Un jour après l’attaque au couteau de ce jeudi 23 août à Trappes, les questions entourant les motivations de l’assaillant restent immenses. Pourquoi Kamel S., 36 ans, a-t-il décidé de tuer sa sœur et sa mère et de poignarder une passante à Trappes, dans les Yvelines ? Moins d’une heure après son acte, l’Amaq, organe de propagande de l’organisation Etat islamique, revendiquait cette attaque au couteau. A l’heure actuelle, les enquêteurs privilégient pourtant la piste d’un différend familial. Car, si l’organisation Etat islamique a su se montrer extrêmement prudente dans ses revendications, ses prises de paroles semblent aujourd’hui bien moins rigoureuses que par le passé.

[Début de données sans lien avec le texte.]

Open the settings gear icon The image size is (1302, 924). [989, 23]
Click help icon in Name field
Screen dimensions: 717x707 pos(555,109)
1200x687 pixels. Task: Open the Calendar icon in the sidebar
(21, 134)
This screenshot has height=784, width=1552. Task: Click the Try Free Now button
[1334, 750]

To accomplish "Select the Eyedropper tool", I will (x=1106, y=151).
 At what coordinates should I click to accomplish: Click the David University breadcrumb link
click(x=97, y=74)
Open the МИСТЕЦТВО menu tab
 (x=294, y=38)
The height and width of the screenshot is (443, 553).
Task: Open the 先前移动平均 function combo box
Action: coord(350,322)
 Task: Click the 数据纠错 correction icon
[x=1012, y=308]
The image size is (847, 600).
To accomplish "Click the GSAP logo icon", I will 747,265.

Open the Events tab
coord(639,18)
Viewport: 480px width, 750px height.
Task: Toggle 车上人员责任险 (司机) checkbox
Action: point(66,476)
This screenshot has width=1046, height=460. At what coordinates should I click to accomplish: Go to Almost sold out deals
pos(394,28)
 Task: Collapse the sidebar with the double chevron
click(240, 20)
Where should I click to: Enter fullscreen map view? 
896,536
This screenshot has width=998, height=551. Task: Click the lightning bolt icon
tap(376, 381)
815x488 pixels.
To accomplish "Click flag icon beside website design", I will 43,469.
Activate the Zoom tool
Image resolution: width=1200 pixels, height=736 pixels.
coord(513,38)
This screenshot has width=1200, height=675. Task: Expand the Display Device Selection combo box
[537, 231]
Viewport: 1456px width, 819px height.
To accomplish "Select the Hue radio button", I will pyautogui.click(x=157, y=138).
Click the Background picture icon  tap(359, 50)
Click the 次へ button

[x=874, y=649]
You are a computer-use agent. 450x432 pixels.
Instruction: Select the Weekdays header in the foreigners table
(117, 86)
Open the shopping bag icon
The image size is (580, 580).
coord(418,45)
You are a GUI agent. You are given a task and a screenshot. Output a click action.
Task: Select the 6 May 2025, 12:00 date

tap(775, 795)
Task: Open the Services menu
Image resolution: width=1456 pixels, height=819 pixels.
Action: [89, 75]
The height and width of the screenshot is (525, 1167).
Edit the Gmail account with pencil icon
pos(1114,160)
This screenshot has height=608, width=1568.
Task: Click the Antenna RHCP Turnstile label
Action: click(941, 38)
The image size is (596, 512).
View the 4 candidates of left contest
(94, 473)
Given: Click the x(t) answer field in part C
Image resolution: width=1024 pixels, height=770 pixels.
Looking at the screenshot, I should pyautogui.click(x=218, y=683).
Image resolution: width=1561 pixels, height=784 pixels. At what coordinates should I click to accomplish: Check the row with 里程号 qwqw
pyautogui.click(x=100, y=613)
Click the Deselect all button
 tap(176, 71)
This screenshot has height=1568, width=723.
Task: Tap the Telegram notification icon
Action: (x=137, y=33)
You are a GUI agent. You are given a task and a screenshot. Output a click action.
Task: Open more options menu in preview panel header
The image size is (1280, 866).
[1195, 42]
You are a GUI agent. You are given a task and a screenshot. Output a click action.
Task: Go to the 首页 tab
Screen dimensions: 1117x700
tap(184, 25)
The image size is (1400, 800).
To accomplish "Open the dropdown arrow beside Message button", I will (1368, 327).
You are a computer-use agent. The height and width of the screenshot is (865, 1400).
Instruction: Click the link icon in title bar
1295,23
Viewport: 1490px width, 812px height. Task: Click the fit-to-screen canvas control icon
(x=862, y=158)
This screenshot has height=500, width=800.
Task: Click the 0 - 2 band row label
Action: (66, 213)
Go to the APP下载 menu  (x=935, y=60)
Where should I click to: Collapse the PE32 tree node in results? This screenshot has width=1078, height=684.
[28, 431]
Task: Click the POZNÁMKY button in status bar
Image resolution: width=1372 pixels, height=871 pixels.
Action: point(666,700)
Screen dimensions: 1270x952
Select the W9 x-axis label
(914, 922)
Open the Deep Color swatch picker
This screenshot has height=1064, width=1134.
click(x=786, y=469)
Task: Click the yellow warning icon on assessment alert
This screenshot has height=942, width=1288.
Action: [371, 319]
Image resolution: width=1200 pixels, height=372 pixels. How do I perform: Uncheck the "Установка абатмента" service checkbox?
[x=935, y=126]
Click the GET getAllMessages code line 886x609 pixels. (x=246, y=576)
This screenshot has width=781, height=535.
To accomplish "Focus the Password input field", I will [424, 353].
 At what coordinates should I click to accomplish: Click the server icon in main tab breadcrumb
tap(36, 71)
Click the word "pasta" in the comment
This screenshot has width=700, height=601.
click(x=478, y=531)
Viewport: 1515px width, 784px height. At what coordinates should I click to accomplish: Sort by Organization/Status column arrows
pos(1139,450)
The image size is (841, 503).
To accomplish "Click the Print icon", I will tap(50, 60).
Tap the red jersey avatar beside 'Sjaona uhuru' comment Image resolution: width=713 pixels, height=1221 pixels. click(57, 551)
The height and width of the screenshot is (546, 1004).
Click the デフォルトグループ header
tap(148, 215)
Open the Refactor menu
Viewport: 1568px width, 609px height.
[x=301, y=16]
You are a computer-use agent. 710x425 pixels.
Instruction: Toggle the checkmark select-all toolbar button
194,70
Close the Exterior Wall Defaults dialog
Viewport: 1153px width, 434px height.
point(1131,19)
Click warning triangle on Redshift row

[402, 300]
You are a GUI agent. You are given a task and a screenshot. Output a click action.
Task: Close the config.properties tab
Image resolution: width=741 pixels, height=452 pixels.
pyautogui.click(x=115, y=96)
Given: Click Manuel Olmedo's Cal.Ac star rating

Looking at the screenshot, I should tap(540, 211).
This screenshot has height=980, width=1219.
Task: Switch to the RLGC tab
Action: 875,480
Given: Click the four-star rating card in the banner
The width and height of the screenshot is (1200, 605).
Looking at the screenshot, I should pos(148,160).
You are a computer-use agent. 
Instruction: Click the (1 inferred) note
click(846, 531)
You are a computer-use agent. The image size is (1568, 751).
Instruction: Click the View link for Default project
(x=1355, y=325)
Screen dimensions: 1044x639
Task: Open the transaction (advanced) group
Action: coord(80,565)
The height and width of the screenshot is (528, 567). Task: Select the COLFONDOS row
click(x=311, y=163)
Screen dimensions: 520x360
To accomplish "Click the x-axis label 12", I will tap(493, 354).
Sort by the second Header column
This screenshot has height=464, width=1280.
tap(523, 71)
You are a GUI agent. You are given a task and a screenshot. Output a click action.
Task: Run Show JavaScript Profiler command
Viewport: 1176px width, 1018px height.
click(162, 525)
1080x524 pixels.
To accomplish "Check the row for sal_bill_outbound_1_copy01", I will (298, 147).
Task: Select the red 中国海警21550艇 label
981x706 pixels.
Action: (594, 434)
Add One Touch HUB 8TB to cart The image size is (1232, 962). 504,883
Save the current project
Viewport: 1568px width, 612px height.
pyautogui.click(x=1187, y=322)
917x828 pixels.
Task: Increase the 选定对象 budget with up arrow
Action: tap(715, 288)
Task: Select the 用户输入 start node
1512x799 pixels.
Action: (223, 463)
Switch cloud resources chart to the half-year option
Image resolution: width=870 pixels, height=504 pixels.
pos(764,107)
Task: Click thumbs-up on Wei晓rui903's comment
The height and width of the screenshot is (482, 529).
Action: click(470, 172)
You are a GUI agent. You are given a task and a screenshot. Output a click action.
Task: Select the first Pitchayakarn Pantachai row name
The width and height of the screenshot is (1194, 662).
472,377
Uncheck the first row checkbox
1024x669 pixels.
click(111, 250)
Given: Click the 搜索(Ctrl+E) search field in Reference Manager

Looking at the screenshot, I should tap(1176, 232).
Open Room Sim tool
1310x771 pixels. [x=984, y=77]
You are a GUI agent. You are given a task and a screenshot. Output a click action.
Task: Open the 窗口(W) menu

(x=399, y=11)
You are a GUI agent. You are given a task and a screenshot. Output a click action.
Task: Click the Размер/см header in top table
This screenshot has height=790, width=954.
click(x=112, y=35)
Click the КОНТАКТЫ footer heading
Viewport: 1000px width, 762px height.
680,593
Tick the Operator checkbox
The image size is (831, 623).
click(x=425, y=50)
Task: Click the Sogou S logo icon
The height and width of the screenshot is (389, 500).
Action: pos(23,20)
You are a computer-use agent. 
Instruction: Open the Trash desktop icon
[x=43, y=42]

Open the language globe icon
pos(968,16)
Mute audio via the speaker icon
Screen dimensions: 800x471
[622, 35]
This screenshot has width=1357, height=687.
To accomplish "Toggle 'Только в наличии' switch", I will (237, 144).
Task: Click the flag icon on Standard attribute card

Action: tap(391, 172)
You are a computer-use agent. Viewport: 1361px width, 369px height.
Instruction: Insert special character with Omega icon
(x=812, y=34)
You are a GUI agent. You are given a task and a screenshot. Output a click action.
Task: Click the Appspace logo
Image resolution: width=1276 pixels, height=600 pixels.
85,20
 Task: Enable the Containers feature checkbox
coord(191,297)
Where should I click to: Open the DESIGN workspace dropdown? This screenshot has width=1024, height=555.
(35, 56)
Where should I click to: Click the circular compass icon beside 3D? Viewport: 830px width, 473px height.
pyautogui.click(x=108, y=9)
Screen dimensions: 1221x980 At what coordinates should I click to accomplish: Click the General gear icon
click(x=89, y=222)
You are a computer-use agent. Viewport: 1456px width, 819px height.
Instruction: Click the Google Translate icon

L’attaque au couteau ne serait-elle qu’un fait divers ? Bien que connu des services de renseignement – il était recensé au fichier de traitement des signalement pour la prévention de la radicalisation à caractère terroriste (FSPRT) et fiché S pour son « comportement instable au titre de la radicalisation » -, la fragilité psychologique de l’homme intrigue. Décrit comme ayant « un problème psychiatrique important » et en conflit avec ses proches, Kamel S. pourrait être passé à l’action pour un différend familial. Ces éléments, ainsi que la rapidité avec laquelle l’EI a revendiqué l’attentat, jettent le doute sur le lien qui aurait pu exister entre eux. D’autant que, par le passé, certaines revendications de l’EI n’ont pas toujours été jugées concluantes. Au point de laisser penser que Daech pouvait être « opportuniste » et se saisir de n’importe quelle attaque pour réaffirmer la présence de ses combattants sur le terrain.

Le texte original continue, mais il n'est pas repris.